Using NixOS in an isolated environment

Hi! I will work on a scientific base on Kerguelen Islands for a full year from next November. There, internet access is provided through a low-bandwidth VSAT connection and reserved for professional activities, so I won’t be able to use it to install software for my personal projects.

I want to use this constraint as an opportunity to study the use of NixOS in an isolated environment. My goal is to be able to update my configuration, install new software and deploy NixOS machines without relying on an internet access.

What I already know

So far, I know that setting up a local NixOS channel is as easy as getting https://nixos.org/channels/nixos-19.03/nixexprs.tar.xz. I can also copy the corresponding binary cache locally by running:

curl -L https://nixos.org/channels/nixos-19.03/store-paths.xz \
    | xz -d \
    | xargs \
      nix copy --store https://cache.nixos.org/ \
               --to file:///path/to/nixos-19.03/

Now, that works great if I want to install something that is in the binary cache. And here start my questions.

What I want to know

  1. What exactly is included in the binary cache for a full channel, like nixos-19.03?

    On this first question, I know that any variant of a derivation—by updating its compile flags for instance—is not included. However, its source is cached so I can build it, so it’s not an issue.

  2. For what is not included, are the sources cached?

    If a source is cached, I can build it in an isolated environment, so that’s great.

  3. How can I cache the full set of sources?

    This would permit to install anything that is referenced in nixpkgs, which would be pretty neat. However, I don’t know if it is possible, and how much space it would require.

  4. What about the different architectures?

    How are managed the different architectures, like x86_64 vs aarch64? I would like to be able to setup aarch64 machines too if I want.

Any insight on these subjects is well appreciated :slight_smile:

9 Likes

I would be really interested in how big that cache would be (without sources and with sources).

The sources are also just derivations and as such they are also cached. One possible starting point could be to write a nix functions that walks over all derivations/attributes in the package set and and extracts src.outPath from each of them.

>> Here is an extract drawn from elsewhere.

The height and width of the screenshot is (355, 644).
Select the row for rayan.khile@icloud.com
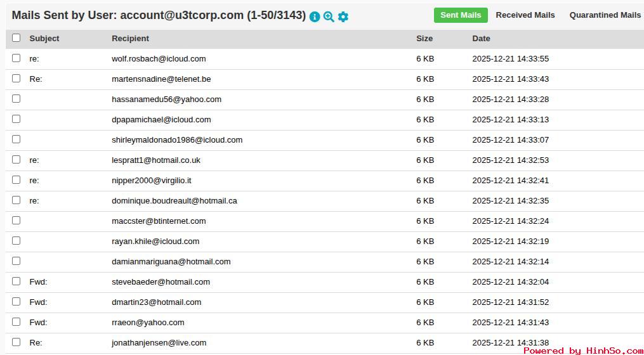point(155,242)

You can then create a list and feed that to your nix copy solution above. However, this might miss some fetch* statements that are not directly placed as src attributes.

Another possibility may also be to generate a list of package that nixpkgs contain, and then, for each package, evaluate the package (without compiling, with readonly), with a modified fetchurl function that output the source and the hash of the url. You can then fetch these path with a script.

I’ve finished simple Nix copies for nixos-19.03-small and nixos-19.03, the sizes are here, showing it is not that big:

NAME                                    REFER  COMPRESS  RATIO
helios/test/cache                       1,11M       lz4  1.01x
helios/test/cache/nixos-19.03           71,0G       lz4  1.01x
helios/test/cache/nixos-19.03-small      572M       lz4  1.02x

However, I don’t know (yet) the proportion of what is not included.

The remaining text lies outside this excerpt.